Menurut Soekidjo Notoatmojo (1997) perilaku dapat dibedakan menjadi dua macam, yaitu perilaku pasif dan perilaku aktif. Dalam hal ini perilaku masyarakat Wanasari dapat dikatakan memiliki perilaku pasif, dimana perilaku pasif ini adalah respon internal. Terjadi dalam diri manusia yang yidak secara langsung dapat dilihat orang lain (tanpa tindakan: berfikir, berpendapat, bersikap) artinya seseorang yang memiliki pengetahuan positif tentang pentingnya manfaat kampung KB, namun belum melakukannya secara konkrit, dalam hal ini, tidak mau berpartisipasi di dalamnya.
Dari 50 PUS yang menjadi responden di Banjar Puana Dusun Tegal Badeng Barat ada sebanyak 24 (48%) responden menyatakan Kampung KB sangat bermanfaat, 23 (46%) responden menyatakan bermanfaat, dan sisanya 3 (6%) responden menyatakan tidak bermanfaat. Responden PUS yang menjawab Kampung KB sangat bermanfaat dan bermanfaat, menyebutkan manfaat yang terbanyak adalah untuk meningkatkan ke-peserta-an KB (82,9%) dan bahwa masyarakat menjadi lebih tahu tentang kegiatan Kampung KB (82,9%), sedangkan manfaat lainnya adalah untuk ajang silaturahmi antara masyarakat (48,9%) dan yang paling sedikit dikemukankan adalah dengan adanya Kampung KB menjadi sering dikunjungi pejabat (19%).
Perubahan yang terjadi dalam kehidupan masyarakat diantaranya disebabkan oleh keinginan individu maupun kelompok menuju ke arah lebih baik dan adanya penyimpangan yang terjadi baik dilakukan oleh Negara, pemerintah maupun masyarakat. Hal ini mendorong masyarakat sehingga ingin melakukan perubahan ke jenjang lebih baik dan sesuai dengan situasi serta kondisi yang terjadi (Irwan dan Indraddin, 2016). Dalam hal ini masyarakat di Banjar Puana, Dusun Tegal Badeng Barat menginginkan perubahan dalam peningkatan pengetahuan serta kesertaan ber-KB melalui kegiatan kampung KB. Kegiatan Kampung KB dinilai memiliki manfaat untuk meningkatkan pengetahuan dan kesertaan ber-KB. Sosialisasi yang dilakukan dalam rangka kegiatan kampung KB secara efektif dan efisien meningkatkan pengetahuan dan mempermudah masyarakat dalam memperoleh pengetahuan tentang KB dan Kesehatan Reproduksi.

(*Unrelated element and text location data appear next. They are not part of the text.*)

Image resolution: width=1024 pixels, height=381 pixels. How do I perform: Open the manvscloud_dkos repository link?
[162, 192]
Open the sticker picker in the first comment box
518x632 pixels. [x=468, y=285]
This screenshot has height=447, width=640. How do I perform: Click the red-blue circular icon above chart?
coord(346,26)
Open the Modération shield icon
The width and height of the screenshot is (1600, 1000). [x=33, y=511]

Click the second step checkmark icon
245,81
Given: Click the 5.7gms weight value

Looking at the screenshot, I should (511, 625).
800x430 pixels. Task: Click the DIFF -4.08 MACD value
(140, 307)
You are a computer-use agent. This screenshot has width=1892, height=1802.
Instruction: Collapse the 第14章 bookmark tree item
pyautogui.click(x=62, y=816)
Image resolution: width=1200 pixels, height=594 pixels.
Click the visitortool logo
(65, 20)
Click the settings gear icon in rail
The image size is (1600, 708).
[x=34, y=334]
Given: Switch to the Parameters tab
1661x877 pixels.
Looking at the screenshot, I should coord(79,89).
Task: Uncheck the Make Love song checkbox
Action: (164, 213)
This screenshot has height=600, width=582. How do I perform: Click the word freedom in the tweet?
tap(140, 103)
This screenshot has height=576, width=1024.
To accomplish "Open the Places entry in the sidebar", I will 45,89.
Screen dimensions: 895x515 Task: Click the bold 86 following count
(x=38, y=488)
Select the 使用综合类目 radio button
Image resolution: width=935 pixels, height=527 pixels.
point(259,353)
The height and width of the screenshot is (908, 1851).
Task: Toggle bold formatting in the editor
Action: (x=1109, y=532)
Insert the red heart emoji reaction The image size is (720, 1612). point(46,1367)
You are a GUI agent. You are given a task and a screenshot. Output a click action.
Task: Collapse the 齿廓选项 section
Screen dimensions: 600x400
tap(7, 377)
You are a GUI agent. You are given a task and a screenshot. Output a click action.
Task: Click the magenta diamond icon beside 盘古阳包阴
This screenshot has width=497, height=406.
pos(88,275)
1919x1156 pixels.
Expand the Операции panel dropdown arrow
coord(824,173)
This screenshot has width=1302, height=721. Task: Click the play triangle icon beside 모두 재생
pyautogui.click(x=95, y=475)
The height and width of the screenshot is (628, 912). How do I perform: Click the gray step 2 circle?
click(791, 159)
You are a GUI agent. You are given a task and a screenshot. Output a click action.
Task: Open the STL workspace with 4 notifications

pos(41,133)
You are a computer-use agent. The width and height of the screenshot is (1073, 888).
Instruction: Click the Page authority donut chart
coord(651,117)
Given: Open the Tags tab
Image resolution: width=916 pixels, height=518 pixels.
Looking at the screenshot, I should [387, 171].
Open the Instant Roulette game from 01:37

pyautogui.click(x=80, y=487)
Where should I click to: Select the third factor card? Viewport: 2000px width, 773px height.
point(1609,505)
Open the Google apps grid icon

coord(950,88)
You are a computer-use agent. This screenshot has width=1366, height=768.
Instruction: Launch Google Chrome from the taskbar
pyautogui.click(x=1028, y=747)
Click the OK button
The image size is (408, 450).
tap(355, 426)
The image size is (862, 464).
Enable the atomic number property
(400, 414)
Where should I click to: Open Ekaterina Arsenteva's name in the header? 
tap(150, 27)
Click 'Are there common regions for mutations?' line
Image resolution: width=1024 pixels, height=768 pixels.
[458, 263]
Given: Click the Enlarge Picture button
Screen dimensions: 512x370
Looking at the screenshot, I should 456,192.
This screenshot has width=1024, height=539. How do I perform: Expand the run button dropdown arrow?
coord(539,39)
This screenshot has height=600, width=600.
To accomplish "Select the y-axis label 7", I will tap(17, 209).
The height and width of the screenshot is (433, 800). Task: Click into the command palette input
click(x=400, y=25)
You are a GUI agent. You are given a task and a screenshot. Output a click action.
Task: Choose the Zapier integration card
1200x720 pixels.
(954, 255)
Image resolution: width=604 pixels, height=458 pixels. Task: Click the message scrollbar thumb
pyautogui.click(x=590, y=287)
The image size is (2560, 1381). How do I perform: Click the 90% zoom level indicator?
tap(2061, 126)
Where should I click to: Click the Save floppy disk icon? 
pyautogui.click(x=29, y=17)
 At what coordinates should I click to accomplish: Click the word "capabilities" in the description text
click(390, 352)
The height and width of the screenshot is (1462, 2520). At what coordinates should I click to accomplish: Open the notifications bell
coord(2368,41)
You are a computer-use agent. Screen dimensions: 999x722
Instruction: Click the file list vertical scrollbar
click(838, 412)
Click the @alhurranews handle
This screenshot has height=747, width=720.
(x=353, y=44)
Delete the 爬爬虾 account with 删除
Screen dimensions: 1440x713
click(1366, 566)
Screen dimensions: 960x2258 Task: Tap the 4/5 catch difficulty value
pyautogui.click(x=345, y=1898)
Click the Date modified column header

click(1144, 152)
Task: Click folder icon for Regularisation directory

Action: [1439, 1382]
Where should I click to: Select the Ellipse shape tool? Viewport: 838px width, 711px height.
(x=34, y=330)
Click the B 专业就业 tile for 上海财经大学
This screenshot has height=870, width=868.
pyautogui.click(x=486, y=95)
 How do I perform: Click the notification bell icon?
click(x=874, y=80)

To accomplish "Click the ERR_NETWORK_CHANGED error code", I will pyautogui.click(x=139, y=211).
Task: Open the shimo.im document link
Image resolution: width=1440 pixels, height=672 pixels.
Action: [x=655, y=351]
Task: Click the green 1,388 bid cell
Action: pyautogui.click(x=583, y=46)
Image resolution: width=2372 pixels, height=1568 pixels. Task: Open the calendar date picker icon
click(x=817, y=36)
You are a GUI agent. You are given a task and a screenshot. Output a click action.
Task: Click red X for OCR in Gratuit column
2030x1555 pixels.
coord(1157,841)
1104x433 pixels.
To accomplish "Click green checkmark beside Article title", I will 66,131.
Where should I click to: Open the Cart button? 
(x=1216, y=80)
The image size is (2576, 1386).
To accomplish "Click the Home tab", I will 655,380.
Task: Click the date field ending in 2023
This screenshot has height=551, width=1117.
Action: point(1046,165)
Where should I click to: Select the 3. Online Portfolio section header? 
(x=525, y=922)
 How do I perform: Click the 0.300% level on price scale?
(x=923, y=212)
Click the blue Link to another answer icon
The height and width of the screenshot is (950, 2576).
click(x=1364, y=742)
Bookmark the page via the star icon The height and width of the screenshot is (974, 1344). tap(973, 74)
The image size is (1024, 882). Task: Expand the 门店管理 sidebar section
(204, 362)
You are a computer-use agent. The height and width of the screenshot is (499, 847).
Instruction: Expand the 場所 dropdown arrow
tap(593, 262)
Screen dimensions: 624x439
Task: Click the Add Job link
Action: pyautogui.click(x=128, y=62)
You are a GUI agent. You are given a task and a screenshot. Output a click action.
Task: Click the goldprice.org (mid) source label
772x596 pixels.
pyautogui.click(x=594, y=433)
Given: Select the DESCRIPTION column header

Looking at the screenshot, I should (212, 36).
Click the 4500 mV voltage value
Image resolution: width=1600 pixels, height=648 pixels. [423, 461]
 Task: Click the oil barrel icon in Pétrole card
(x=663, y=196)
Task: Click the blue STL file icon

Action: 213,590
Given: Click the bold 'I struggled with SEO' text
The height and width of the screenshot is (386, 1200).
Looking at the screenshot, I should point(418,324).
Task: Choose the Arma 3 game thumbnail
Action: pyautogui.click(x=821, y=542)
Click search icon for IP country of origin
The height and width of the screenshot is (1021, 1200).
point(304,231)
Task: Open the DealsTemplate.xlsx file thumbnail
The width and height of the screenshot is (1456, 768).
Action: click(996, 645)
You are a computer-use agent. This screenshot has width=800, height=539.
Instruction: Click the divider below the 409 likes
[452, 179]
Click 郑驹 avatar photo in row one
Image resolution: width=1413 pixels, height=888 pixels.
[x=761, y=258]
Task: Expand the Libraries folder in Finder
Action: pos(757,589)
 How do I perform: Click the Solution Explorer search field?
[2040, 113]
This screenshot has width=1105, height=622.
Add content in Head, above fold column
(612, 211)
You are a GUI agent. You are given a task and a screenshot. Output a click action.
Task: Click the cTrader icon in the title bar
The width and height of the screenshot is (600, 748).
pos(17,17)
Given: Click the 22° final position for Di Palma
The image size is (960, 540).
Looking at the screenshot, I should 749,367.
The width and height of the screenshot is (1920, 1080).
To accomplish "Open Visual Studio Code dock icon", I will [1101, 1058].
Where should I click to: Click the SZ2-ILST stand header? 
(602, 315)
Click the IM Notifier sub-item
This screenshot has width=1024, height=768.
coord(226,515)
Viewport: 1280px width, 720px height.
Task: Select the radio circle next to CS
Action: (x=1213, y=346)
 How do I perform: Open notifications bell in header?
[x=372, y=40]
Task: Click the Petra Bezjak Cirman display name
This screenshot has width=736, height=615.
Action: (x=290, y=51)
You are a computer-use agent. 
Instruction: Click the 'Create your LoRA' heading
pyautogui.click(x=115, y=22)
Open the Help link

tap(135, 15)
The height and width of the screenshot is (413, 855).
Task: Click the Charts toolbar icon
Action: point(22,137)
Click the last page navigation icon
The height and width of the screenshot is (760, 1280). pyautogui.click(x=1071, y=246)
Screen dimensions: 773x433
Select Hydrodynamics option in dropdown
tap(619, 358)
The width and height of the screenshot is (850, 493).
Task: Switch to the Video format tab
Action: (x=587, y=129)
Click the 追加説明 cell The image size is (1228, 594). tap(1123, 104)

Ada berbagai macam faktor yang mempengaruhi keberhasilan program Kampung KB salah satunya yaitu peran serta masyarakat. Tidak dapat dipungkiri jika peran serta ini menjadi unsur penting dalam pelaksanaan program pemerintah. Oleh karena itu, dalam pelaksanaannya perlu persiapan yang matang dan pengenalan kepada masyarakat mengenai program yang akan diberikan. Perlu adanya penjelasan yang menyeluruh kepada masyarakat mengenai manfaat dari program tersebut, sehingga masyarakat merasa dilibatkan dan ikut ambil bagian dalam program tersebut. Program yang bersumber dari masyarakat lebih mudah diterima dan diaplikasikan, daripada yang diturunkan langsung dari atas.
Daftar Pustaka:
Notoatmojo, Soekidjo. (1973). Ilmu Kesehatan Masyarakat Prinsip-Prinsip Dasar. Jakarta: Rineka Cipta.
Parsons,Talcott. (2005). The Social System. England: Taylor & Francis e-Library,
Martono, Nanang. (2012). Sosiologi Perubahan Sosial: Perspektif Klasik, Modern, Posmodern, dan Poskolonial. Jakarta: Raja Grafindo Persada .
Irwan dan Indraddin. (2016). Strategi dan Perubahan Sosial, Yogyakarta: Deepublish.